**REQUIRED ACTION:** From the line that holds "354x167 pixels." down to the last line of the listing below, reproduce each line exactly and nothing more, omitting pictures.

**DATA TO EXAMINE:**
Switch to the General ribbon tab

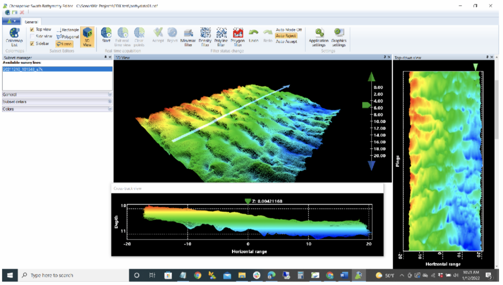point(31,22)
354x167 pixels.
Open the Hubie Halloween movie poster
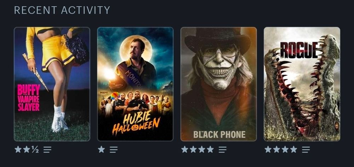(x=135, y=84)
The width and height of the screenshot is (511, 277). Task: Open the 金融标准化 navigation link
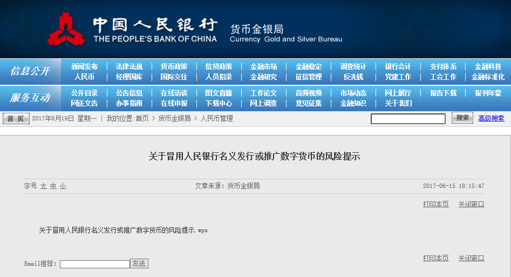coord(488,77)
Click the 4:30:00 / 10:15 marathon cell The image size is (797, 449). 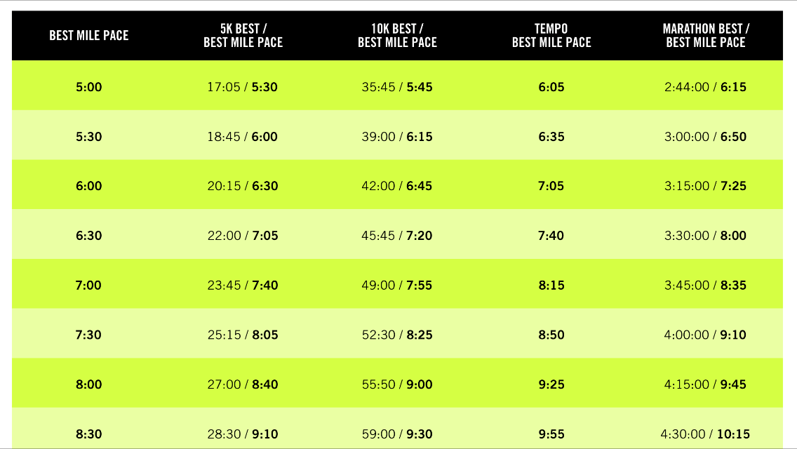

**RESPONSE FOR THIS EXERCISE:**
354x167 pixels.
Open the Hubie Halloween movie poster
(x=135, y=84)
The width and height of the screenshot is (511, 277). Task: Open the 金融标准化 navigation link
coord(488,77)
Click the 4:30:00 / 10:15 marathon cell The image size is (797, 449). 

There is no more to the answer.